William B. Ransford Professor of English and Comparative Literature and African-American Studies
It’s fed my creativity, it’s fed my activism. It’s touched me in ways that I did not expect to be touched. Essence did a first-ever special issue on Black Lives Matter. There was no model on the cover. It was a black on black cover with Black Lives Matter, just the graphics. They asked me to write a piece, along with many other people. I had to write about this generation. Those that I teach are very privileged, but even those who weren’t privileged, those who had been written off and put in the worst schools, abandoned in their schools and their communities—talked about, because their pants sag, that this is what they’re up against. Just recently, in McKinney, Texas, we see how that officer treated those children. This is what they’re up against. But look at how they respond. I worry about them, I’m concerned with them. Those children in Ferguson were confronted by tanks. But they did that, and the rest of the country said, “Oh, maybe that’s not such a good idea.” Maybe we shouldn’t have that militarized police force. Or maybe there is a problem with mass incarceration. Or, at our own university, maybe we shouldn’t be investing in companies that invest in private prisons. It’s the students who are leading us. I’ve always believed that. As a young activist, I believed it too. It’s one thing to believe something in the abstract, theoretically, and it’s another thing to see it in action.
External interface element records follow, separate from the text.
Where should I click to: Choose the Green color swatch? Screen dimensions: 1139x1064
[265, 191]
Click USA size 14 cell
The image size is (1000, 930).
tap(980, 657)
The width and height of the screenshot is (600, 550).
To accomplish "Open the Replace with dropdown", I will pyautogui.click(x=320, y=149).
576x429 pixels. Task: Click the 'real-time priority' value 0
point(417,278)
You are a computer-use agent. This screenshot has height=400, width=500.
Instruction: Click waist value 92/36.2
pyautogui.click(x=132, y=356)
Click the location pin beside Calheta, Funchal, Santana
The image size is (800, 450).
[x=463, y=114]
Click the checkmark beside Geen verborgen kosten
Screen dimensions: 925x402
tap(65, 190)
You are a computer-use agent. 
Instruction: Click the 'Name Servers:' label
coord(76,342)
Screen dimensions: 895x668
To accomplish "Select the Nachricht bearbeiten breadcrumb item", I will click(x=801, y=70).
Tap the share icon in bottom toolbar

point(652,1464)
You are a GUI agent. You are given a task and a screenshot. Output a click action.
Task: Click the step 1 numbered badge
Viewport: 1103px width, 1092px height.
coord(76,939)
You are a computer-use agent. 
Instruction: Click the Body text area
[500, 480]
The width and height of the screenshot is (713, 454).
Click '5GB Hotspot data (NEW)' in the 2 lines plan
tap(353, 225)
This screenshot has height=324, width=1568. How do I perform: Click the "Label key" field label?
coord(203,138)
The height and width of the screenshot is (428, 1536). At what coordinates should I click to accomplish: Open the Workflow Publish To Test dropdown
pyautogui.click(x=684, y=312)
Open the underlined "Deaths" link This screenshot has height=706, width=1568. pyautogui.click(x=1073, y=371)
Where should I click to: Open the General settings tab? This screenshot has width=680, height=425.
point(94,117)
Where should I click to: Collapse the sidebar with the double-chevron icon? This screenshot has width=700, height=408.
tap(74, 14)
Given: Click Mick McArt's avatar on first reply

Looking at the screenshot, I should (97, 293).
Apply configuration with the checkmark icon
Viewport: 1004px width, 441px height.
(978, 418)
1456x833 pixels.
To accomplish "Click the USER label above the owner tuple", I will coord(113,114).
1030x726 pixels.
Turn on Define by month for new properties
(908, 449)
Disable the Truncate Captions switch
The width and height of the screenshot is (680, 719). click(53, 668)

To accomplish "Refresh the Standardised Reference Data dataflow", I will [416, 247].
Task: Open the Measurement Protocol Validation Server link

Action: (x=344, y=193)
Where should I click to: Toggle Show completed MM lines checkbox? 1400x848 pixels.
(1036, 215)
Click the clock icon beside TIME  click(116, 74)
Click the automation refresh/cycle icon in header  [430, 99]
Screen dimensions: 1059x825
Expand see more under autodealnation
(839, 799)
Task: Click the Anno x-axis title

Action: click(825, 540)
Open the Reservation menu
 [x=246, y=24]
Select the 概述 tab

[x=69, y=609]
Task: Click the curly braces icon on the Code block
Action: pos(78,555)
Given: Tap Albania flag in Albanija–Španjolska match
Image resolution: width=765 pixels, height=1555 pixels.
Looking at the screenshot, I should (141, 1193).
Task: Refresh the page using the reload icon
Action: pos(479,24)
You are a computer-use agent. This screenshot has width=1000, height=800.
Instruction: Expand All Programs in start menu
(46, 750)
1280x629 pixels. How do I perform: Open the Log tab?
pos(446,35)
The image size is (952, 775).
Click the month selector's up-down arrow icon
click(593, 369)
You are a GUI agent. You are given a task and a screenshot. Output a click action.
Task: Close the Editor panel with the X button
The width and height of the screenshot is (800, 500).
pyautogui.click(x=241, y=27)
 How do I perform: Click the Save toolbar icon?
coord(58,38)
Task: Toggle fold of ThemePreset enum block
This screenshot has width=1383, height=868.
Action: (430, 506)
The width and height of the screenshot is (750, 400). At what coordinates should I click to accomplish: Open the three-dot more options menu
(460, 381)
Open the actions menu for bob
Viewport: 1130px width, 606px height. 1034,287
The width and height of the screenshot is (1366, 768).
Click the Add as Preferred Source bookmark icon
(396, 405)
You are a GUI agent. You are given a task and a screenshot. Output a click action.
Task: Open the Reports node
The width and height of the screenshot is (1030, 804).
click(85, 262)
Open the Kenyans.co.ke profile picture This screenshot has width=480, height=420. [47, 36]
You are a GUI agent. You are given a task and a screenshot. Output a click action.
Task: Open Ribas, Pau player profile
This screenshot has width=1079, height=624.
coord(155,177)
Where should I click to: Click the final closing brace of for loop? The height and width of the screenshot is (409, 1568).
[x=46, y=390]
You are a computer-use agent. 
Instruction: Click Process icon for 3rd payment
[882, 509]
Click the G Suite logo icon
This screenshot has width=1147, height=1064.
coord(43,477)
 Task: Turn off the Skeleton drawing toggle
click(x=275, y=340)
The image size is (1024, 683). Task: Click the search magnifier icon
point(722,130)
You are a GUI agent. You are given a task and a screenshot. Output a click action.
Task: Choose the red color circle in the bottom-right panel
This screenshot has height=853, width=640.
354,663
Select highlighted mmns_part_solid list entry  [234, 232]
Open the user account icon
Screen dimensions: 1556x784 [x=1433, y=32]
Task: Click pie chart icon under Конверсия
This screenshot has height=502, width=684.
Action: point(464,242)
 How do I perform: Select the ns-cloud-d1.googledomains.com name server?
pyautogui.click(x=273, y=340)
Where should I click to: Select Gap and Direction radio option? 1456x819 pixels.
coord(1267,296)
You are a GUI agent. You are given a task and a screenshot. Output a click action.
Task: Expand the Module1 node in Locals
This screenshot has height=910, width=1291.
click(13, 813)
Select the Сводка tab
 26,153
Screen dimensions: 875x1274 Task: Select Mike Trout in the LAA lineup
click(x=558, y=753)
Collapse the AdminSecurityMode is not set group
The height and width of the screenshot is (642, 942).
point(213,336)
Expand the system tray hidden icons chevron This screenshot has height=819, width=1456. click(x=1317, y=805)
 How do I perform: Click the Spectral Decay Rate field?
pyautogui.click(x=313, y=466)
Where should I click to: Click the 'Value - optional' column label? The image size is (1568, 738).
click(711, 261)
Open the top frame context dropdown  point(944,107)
Q: Right. So not only talking about recovery, but regeneration.
Yes, right. And knowing the importance of history to that regeneration. So many of these young people are young people who are organizing and responding because they also know the history. They’ve studied it. They know how their world is different from the one they’ve read about, but they also have learned from what’s come before. It’s the best—it’s the way it’s supposed to work.